I don’t do running, biking, or hiking. My main outdoors activities are hunting and shooting, so to the extent that the outdoor activity features of this watch appeal to me, it’s mostly going to be in the area of adapting hiking-related features for hunting purposes.

In this respect, the maps are the main app that appeals to me, and for more than just hunting. I also think it’s worth considering a smart watch as a prepping tool, especially one that has some independence from being tethered to a smartphone. The combination of substantial (4 GB) offline map storage and built-in, low-power GPS means you can go for quite a ways in an area without a cell tower signal or working phone. This hiking-oriented feature could be useful in a grid-down, get-home scenario, in which you won’t be able to access online maps and may end up relying on whatever you have with you to get home.

The watch’s built-in sensor array is helpful there as well, given that some of the readings, like barometric pressure and altitude, are useful data that can help with calculating a firing solution in long-range shooting. Of course, you’re going to end up using a smartphone app for inputting that data, so at best the watch numbers just act as a check on whatever data you get from your phone’s sensors.

I never had any problems locking on with the GPS, and it seemed to track pretty well.

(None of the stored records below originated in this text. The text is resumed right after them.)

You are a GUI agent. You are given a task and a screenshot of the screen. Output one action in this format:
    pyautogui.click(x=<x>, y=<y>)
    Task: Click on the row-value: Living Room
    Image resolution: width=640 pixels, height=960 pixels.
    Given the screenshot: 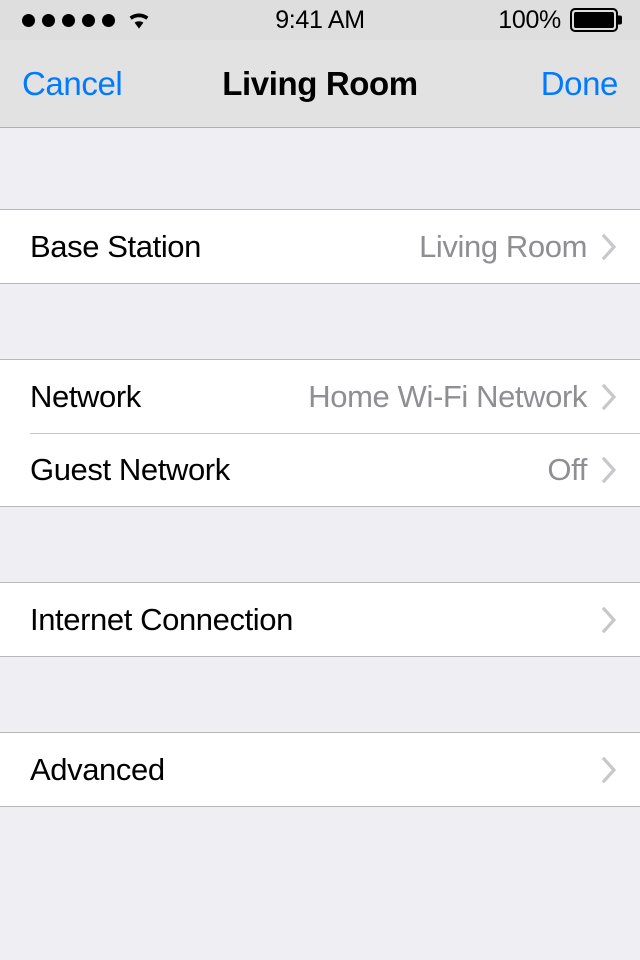 What is the action you would take?
    pyautogui.click(x=503, y=246)
     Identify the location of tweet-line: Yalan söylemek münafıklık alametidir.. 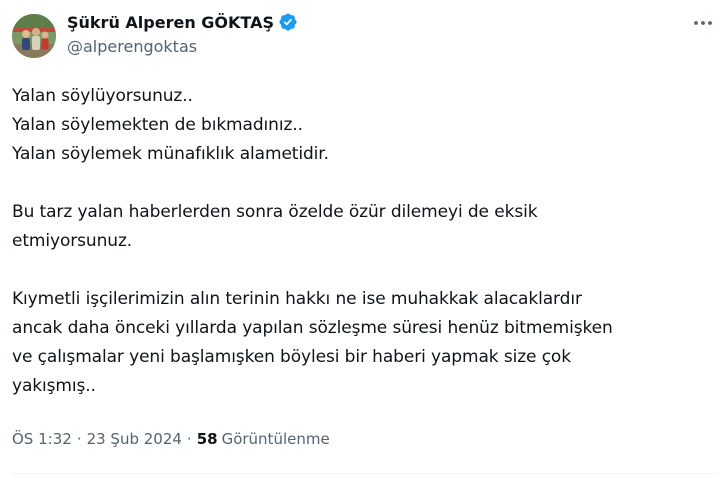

One of the cool GPS features is “voice memo,” which lets you use the watch’s built-in mic to record voice notes about a location. You can also mark locations on the map by dropping a pin, just like you would on desktop Google Maps.

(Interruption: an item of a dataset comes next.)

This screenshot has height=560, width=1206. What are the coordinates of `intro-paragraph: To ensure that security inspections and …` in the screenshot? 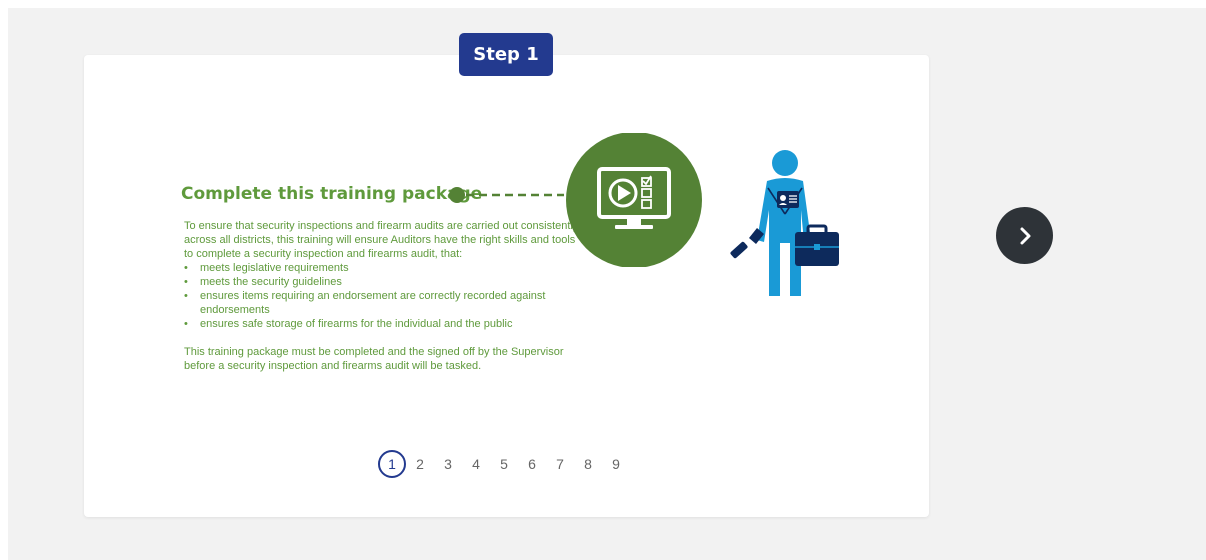 It's located at (382, 240).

The bundled activity app lets you track hiking, fishing, cycling, canoeing, and skiing. Of those, the only two I do are hiking and fishing, so I tried out the fishing app. With this small app, you can use the built-in GPS to track the location of your catches; the app also captures time and barometric pressure data with each logged catch, so you can build up a pretty good picture of a fishing session.

I didn’t test this watch with iOS, because as an Android Wear watch it’s really designed to work best with Android. The Android integration is solid, as expected, and I didn’t have any problems syncing messages and Google Fit data back and forth between an Android smartphone and the watch.

I used the companion Android app and the Moment feature to set an alert every time I passed a certain number of steps and heart points. This is a great feature, because I like getting the alerts when I’ve reached health goals for the day. You can add a number of other triggers for different activities via the app, so if you’re tracking one of the aforementioned activities you can set it up to alert you when you’ve passed some milestone.

Conclusions

As a generic smart watch or fitness tracker, you can get into Android Wear for less than the cost of a Pro Trek FD-20A, so it’s probably overkill for you to pay extra for all the bulk and ruggedness of this watch. This watch has been ruggedized and tailored for a specific niche, and that niche is not really joggers or even cyclists.

On the other hand, if you’re hiking, fishing, mountain biking, hunting, or camping and are looking for a smart watch that can stand up to abuse and provide some nice logging and tracking features, this watch is probably your best best. The offline maps features, activity-specific tracking apps, and sensor package make this a winner in those areas. So if you’re looking for an outdoors smart watch for the kinds of activities we focus on at AllOutdoor.com, and where the watch is likely to take a beating in the field, then this Casio is right up your alley.